Mais surtout, la légitimation de l’Europe est aujourd’hui plus problématique. Le motif fondateur de l’Europe, la fin de la guerre civile entre Européens est acquis mais la légitimité de relève que constitue le défi de la mondialisation ne fait pas consensus.

Plusieurs possibilités sont débattues par les Européens selon la fonction que l’on donne à l’Europe et l’évaluation que l’on porte de la mondialisation :

Fonction de l’Europe

Évaluation de la mondialisation

Adaptation économique Rattrapage politique
Négative Repli national : le souverainisme Europe-forteresse : le supranationalisme
Positive Grand marché : le néo-libéralisme Europe transnationale : le cosmopolitisme

Pour Jean-Marc Ferry, seul le cosmopolitisme offre à la fois un projet d’intégration politique et une réponse au défi de la mondialisation. Cette intégration ne saurait être ni décalquée des constructions nationales (les obligations fiscale, militaire et scolaire demeurent au niveau national tandis que l’Europe s’occupe d’harmonisation, de concertation, de coordination) ni de nature étatique (la souveraineté partagée ne règle pas la question de la compétence de la compétence).

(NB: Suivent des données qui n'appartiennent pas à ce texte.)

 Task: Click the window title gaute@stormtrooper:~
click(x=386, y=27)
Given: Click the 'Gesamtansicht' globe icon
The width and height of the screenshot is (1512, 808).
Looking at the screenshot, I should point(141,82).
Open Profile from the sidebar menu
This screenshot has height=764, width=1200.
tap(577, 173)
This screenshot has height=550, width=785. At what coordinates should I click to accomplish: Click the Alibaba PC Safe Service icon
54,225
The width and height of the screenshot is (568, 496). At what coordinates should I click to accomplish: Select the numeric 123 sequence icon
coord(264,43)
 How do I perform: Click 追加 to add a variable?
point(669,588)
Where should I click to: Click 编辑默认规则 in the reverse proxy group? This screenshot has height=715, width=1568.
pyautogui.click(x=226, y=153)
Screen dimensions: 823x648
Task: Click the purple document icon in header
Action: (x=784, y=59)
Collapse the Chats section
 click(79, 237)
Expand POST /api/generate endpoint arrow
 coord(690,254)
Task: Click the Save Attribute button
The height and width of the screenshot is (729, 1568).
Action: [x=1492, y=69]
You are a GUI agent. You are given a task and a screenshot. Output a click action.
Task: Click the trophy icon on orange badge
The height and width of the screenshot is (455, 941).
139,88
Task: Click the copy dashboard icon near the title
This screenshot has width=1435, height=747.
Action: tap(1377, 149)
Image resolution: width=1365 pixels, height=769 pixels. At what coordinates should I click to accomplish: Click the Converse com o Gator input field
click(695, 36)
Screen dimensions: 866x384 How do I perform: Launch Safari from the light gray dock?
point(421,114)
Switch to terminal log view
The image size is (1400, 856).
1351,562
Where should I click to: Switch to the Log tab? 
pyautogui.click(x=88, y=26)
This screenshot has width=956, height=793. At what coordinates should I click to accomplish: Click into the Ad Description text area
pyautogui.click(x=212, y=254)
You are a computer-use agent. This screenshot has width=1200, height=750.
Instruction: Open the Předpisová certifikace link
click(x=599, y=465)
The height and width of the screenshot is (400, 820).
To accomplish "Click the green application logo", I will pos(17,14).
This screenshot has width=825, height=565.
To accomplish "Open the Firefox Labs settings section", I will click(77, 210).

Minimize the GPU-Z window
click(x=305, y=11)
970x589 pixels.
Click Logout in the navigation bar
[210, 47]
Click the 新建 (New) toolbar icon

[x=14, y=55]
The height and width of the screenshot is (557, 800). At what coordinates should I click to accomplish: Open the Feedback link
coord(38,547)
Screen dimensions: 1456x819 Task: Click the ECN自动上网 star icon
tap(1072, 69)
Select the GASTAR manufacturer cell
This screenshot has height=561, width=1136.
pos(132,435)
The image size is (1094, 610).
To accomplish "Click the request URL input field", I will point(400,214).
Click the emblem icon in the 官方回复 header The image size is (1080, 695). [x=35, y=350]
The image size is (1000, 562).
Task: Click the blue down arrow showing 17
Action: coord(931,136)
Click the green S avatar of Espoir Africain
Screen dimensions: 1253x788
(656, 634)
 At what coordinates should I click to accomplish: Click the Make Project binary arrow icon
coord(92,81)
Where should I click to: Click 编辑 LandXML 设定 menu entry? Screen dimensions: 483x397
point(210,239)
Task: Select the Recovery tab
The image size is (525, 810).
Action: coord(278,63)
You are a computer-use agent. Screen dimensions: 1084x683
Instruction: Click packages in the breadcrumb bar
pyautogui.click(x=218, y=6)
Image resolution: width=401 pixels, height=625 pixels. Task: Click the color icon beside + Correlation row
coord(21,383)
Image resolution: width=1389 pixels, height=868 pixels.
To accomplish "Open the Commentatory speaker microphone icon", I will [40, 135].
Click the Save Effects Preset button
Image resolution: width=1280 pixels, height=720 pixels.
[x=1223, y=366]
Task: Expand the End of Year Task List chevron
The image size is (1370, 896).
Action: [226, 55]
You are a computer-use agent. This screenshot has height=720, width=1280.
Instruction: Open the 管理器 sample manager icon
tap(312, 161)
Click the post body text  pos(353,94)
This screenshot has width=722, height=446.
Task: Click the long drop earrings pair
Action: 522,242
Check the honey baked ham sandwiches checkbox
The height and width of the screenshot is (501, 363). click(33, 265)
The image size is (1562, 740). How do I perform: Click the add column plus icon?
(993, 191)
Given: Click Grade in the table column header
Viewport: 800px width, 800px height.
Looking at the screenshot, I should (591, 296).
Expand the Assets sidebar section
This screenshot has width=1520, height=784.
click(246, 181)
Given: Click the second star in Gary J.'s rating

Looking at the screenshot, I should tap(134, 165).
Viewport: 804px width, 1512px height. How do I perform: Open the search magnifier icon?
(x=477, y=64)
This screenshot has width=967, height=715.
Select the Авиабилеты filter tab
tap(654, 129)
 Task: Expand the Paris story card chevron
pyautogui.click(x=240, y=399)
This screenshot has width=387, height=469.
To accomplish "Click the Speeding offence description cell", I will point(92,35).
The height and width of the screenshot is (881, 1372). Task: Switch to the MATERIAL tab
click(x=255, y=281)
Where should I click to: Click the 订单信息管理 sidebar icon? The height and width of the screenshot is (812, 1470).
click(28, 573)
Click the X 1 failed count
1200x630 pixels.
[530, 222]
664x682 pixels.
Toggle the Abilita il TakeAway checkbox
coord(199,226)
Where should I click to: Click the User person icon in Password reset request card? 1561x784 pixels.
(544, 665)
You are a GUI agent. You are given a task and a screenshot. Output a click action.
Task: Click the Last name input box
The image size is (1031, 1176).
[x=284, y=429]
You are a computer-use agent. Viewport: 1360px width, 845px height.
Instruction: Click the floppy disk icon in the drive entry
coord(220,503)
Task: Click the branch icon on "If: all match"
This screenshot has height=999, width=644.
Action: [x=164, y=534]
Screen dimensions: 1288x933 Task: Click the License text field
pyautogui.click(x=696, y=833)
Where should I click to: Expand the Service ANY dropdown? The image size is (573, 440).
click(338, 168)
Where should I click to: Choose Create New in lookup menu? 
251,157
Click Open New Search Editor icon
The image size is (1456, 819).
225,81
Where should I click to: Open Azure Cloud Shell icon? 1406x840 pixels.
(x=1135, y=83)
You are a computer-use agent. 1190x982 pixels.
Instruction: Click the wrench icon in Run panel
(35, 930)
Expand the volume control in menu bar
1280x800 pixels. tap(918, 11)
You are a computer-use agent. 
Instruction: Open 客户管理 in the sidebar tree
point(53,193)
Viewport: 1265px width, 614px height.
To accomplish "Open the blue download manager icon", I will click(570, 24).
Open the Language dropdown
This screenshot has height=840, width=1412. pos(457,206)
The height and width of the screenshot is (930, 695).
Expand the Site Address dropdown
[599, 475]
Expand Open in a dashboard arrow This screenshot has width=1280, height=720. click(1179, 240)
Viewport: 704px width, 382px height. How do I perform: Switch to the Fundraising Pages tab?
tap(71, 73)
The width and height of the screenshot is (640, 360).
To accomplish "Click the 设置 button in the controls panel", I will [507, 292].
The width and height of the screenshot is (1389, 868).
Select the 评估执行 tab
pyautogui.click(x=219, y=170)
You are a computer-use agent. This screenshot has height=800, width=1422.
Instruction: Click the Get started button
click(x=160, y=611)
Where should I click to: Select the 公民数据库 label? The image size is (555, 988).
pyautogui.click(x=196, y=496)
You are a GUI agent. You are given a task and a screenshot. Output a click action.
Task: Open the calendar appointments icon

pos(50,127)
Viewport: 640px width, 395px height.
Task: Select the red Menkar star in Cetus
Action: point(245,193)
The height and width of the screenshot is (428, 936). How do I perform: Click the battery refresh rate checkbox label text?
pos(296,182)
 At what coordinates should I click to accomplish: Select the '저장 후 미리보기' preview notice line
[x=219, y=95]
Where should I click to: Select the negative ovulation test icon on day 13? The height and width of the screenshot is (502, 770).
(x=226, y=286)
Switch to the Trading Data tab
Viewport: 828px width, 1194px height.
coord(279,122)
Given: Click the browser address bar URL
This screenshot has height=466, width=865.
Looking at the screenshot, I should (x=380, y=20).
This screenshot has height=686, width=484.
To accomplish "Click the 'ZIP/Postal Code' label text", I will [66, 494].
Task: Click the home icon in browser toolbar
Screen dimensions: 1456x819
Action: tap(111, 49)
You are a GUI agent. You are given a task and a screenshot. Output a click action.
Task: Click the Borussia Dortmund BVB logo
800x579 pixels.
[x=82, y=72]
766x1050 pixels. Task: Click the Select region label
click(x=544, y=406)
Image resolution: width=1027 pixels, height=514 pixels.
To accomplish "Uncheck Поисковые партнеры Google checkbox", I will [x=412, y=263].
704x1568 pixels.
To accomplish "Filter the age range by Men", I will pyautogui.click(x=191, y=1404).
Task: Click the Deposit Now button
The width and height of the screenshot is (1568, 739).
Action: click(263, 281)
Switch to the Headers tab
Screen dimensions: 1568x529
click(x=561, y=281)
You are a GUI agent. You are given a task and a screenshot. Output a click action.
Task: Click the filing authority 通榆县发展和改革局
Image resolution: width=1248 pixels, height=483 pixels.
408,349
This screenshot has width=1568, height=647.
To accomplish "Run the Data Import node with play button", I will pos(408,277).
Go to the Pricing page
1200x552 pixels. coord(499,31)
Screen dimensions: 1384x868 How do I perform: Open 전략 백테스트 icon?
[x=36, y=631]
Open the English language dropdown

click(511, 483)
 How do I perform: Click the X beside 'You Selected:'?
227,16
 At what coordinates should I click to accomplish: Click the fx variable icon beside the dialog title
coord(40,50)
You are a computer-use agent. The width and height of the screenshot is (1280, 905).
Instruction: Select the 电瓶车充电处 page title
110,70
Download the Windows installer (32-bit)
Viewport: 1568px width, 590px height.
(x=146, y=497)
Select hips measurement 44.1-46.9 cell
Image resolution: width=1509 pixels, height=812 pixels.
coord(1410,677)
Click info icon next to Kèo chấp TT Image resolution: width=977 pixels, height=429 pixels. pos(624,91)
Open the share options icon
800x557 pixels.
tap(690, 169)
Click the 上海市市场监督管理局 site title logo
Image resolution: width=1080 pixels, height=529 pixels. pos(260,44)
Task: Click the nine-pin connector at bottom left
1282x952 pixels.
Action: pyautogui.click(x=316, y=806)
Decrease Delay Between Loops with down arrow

La mission substantielle de l’Europe : la médiation horizontale

Sans une médiation substantielle de l’Europe, toute avancée fonctionnelle ou systémique constitue un risque de décrochage entre les pouvoirs européens et la démocratie européenne.

Autrement dit, les avancées fonctionnelles ou systémiques doivent aller de pair avec des avancées démocratiques :

  • Avancée démocratique parlementaire : le Parlement européen doit se relier fortement avec les parlements nationaux et régionaux pour assurer une intégration autant horizontale que verticale ;
  • Avancée démocratique médiatique : les espaces publics nationaux doivent s’ouvrir aux autres sur des questions d’intérêt général pour créer un sens commun européen, grâce à un journalisme civique et une charte pour l’audiovisuel.

La légitimité de l’Europe reviendra lorsque le système interconnecté des parlements et le décloisonnement des espaces publics nationaux, adossé à un référent constitutionnel doté d’une force symbolique (une déclaration des droits et des principes politiques) ainsi qu’un retour de la méthode communautaire face à l’intergouvernementalisme sera en capacité d’assurer la protection face à la mondialisation sans confiscation des pouvoirs des États nationaux.

Vaste programme !

La stratégie de l’UE contre les fake news est-elle à la hauteur ?

Après des consultations ouvertes et un rapport indépendant, la Commission européenne propose une approche européenne dans la lutte contre la désinformation en ligne. De quoi s’agit-il ?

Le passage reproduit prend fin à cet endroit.